Parsing `xml` file into python
Closed this issue · 6 comments
@jdherman if you had a experience with exporting a xml
file into python, do you know how to access these three elements for Data Item 'LMP_PRC' from data frame?
- INTERVAL_START_GMT
- INTERVAL_END_GMT
- VALUE
my python code:
# This code optimizes operations of pumped-storage hydropower facilities.
# Mustafa Dogan
#10/06/2016
from __future__ import division
import numpy as np
import matplotlib.pyplot as plt
from scipy.integrate import quad, dblquad, trapz, simps
from scipy.stats import lognorm
from mpl_toolkits.mplot3d import Axes3D
import xml.etree.ElementTree as ET
# import seaborn as sns
# sns.set_style('whitegrid')
tree = ET.parse('20160901_20161002_PRC_LMP_DAM_20161005_11_18_31_v1.xml')
root = tree.getroot()
# this does not work!!!
print(root[0][0].text)
for child in root:
print(child.tag)
Wow, not the easiest format for a time series of energy prices!
What does it say in the error message? What is "root"?
If you upload or link me to the XML file I can play around with it.

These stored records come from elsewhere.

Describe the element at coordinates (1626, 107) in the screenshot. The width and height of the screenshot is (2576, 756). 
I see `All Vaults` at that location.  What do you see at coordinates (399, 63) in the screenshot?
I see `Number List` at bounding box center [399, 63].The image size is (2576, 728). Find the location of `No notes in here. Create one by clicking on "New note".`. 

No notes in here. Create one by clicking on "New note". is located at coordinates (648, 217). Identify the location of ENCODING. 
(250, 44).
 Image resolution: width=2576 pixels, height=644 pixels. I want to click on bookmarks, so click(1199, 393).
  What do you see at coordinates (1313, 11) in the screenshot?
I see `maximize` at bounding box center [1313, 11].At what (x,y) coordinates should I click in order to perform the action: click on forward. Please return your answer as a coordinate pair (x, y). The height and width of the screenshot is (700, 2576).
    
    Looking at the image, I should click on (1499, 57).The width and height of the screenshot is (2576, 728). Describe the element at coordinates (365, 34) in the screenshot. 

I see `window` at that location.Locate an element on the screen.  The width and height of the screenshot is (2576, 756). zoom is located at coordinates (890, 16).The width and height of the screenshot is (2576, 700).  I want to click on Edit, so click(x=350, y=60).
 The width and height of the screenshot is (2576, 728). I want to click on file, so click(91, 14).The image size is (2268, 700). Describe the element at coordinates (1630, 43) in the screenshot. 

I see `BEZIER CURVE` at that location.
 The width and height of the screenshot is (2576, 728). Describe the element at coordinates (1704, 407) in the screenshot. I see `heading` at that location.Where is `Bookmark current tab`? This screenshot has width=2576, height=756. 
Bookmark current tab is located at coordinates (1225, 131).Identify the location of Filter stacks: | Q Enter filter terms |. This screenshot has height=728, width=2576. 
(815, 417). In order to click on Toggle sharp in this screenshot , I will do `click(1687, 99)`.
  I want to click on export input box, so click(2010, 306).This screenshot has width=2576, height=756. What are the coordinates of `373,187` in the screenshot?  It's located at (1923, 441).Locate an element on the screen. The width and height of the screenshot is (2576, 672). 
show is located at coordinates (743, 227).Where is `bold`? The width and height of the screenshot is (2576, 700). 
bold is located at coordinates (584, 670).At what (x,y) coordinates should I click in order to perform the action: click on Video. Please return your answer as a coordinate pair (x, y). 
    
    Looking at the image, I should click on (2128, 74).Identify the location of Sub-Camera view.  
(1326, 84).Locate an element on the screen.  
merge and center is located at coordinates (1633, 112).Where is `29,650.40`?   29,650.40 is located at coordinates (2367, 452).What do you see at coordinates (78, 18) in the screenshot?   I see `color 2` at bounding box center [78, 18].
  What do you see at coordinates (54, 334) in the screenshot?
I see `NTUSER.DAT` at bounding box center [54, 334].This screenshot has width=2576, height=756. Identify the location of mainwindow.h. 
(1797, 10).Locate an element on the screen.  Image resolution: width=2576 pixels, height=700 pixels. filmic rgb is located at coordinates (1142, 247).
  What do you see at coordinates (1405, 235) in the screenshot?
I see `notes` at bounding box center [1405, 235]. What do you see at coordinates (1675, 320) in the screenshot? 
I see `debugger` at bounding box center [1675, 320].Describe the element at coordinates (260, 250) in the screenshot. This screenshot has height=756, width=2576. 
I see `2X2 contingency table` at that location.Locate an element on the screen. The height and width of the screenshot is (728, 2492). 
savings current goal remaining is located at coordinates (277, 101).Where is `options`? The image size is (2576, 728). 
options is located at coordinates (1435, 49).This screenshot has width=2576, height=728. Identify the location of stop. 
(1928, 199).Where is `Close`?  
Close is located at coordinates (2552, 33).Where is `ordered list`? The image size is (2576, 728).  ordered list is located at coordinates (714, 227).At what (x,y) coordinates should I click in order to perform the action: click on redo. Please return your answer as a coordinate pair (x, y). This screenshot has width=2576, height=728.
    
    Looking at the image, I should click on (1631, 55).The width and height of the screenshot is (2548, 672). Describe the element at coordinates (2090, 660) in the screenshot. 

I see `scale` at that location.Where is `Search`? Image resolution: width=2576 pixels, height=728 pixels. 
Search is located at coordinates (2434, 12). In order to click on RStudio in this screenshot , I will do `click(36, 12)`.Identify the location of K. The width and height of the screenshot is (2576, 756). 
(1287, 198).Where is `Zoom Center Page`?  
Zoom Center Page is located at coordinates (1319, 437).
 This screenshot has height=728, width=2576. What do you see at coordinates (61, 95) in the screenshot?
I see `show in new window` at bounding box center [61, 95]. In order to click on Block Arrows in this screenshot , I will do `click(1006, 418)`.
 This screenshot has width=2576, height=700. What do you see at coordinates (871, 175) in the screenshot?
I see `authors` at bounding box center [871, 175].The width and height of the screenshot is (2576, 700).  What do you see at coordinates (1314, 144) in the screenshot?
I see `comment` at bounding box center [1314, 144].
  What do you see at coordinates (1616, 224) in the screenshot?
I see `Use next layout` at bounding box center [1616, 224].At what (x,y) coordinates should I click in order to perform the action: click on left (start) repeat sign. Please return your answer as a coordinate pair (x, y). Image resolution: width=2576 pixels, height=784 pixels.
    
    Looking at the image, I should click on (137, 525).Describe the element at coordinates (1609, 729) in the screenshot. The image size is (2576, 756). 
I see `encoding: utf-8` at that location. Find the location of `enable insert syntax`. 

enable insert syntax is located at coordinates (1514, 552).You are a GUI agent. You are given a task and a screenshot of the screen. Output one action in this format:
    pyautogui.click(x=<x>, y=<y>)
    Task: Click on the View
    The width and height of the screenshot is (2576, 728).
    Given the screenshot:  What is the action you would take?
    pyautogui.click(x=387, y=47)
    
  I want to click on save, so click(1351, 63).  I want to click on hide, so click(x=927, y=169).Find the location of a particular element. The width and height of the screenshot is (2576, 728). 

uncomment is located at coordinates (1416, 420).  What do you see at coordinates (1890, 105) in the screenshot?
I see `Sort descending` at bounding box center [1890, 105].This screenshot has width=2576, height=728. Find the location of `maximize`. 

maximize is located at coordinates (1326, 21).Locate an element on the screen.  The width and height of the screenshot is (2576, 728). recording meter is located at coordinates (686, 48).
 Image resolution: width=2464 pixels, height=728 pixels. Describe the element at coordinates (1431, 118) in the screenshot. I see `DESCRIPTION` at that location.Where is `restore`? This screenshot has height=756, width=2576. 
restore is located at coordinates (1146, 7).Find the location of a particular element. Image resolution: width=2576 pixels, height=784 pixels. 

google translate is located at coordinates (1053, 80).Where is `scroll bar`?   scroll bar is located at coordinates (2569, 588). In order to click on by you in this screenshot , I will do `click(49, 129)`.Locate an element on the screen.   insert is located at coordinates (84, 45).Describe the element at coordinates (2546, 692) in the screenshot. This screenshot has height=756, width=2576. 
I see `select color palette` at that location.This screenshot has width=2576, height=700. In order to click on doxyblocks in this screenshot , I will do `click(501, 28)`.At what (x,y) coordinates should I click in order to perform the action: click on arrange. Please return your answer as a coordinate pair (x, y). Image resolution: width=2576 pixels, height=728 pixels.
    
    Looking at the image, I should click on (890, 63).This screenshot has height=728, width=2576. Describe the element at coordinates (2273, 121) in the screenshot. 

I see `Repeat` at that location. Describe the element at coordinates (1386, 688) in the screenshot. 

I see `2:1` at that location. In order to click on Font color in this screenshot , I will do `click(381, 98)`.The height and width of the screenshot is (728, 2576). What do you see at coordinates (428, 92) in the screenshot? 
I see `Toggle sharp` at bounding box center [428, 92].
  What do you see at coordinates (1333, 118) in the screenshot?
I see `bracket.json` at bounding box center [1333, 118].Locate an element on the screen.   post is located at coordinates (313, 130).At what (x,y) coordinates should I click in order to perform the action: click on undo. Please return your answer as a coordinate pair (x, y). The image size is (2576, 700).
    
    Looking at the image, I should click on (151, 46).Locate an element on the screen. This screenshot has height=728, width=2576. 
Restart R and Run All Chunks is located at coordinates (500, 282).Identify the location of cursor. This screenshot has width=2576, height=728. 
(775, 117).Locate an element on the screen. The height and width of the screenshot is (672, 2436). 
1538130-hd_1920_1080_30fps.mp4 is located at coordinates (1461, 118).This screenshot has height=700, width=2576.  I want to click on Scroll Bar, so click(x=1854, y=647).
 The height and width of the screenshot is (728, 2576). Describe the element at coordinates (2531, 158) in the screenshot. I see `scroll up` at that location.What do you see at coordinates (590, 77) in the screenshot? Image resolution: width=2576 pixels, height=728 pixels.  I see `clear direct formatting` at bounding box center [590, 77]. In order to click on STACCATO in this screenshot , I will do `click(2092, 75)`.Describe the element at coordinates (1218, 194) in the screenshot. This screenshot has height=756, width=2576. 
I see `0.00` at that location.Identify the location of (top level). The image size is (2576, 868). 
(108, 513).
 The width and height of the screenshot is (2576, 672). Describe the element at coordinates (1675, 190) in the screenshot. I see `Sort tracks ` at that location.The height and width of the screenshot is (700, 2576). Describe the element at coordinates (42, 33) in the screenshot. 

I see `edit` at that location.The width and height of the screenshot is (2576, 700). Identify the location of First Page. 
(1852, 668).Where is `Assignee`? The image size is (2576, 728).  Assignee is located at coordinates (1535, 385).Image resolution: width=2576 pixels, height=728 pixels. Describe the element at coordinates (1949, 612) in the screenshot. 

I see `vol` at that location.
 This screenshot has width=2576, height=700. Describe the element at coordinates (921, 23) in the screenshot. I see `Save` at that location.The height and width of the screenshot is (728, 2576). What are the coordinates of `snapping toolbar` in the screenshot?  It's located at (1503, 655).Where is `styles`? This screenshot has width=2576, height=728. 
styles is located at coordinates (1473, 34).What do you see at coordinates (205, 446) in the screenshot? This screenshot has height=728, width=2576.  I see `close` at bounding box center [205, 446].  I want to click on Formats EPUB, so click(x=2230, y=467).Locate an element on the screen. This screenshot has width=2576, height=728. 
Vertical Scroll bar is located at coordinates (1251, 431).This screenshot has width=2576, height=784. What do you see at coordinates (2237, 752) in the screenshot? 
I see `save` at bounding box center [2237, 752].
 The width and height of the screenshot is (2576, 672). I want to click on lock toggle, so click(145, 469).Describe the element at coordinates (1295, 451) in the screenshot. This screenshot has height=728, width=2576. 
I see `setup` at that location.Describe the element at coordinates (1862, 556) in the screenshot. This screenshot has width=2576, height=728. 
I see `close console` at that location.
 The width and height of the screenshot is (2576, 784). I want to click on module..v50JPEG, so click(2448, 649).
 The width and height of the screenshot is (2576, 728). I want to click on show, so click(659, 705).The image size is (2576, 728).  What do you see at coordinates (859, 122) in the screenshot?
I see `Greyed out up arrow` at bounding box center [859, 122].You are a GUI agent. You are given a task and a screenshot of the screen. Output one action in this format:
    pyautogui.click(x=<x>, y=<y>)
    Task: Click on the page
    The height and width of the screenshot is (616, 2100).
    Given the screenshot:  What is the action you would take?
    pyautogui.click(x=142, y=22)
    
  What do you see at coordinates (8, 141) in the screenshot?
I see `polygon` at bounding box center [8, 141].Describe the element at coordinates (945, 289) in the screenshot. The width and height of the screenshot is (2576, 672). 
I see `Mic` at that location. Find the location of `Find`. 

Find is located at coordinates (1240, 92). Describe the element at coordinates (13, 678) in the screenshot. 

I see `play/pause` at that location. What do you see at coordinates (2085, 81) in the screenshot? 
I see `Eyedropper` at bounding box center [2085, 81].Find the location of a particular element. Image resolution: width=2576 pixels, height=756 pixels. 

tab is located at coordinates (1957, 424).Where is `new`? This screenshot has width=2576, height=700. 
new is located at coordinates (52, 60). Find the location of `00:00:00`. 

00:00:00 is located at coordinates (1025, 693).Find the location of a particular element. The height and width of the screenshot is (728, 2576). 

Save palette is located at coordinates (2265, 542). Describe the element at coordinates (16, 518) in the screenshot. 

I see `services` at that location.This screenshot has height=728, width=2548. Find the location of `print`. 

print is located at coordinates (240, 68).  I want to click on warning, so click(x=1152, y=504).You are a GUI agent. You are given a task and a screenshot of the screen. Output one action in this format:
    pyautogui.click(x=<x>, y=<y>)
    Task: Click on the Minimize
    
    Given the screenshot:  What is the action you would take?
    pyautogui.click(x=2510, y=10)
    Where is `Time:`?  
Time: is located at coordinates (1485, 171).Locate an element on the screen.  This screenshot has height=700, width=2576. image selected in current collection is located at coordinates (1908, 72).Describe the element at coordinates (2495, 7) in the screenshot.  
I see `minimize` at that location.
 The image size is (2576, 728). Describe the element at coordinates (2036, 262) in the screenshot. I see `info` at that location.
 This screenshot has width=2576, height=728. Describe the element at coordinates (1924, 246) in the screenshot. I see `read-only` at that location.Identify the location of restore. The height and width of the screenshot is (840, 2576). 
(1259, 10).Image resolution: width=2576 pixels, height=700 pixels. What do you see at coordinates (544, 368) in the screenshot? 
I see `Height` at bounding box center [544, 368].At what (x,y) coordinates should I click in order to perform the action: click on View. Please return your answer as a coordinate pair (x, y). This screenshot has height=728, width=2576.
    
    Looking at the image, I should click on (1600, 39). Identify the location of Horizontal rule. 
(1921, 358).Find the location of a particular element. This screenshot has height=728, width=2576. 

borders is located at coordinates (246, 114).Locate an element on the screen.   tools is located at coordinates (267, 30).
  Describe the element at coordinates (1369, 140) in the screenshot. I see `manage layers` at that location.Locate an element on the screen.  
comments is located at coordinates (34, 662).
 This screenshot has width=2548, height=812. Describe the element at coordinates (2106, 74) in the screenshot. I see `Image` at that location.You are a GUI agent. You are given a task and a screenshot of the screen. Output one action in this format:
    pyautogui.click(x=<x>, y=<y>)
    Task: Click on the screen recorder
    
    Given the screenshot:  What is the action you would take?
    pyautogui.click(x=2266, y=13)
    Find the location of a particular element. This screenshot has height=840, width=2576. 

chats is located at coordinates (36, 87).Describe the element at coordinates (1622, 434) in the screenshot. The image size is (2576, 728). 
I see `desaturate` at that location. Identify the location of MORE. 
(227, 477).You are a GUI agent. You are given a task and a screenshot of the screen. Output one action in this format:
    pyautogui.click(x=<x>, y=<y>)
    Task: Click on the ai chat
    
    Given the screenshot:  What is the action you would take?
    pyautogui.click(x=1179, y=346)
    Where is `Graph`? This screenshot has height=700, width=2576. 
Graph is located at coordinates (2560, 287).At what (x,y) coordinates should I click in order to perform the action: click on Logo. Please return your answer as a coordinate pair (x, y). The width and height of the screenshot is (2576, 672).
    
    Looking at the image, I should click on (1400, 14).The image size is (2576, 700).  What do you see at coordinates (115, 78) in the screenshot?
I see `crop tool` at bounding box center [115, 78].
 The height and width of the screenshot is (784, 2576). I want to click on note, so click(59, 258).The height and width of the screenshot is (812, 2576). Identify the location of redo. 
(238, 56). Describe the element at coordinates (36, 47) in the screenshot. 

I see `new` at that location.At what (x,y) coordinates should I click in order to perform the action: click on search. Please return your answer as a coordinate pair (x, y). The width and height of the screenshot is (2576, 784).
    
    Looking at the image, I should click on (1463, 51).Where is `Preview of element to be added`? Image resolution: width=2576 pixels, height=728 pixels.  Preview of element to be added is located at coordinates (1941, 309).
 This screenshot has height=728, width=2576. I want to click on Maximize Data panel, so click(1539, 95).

well there is no error message yet. This code
tree = ET.parse('20160901_20161002_PRC_LMP_DAM_20161005_11_18_31_v1.xml')
reads xml file but I couldn't figure out how to retrieve stuff that I want. I thought this is like a dictionary but it is not :) There is also csv
version. If this is too time consuming, I can just use csv
. I thought, if I read this as dictionary, it might be more useful than a csv. Files are zipped and attached. Thanks a lot!
Pumped_Storage.zip
Oh, use CSV!! Use pandas to load it, and it will behave like a dictionary. (XML is tough, you have to iterate over all of the child elements).
import pandas as pd
import seaborn as sns
name = 'Pumped_Storage/20160901_20161002_PRC_LMP_DAM_20161005_11_19_18_v1.csv'
# assume the "start time" is the index for the dataframe
df = pd.read_csv(name, index_col=0, parse_dates=True)
df.MW.plot(style='o') # access any column name here (I assume MW is the price?)
plt.ylabel('Whatever this is')
plt.show()
Great! I will use pandas and csv instead, then. Thank you.
Sure thing. If you still want to try the nested-dict idea, there's a library called xmltodict
:
https://github.com/martinblech/xmltodict
Just pip install xmltodict
and then
import xmltodict
my_dict = xmltodict.parse(open('whatever_file.xml'))
I've never used this, only found by googling.
I think pandas is good for now :) I really appreciate that.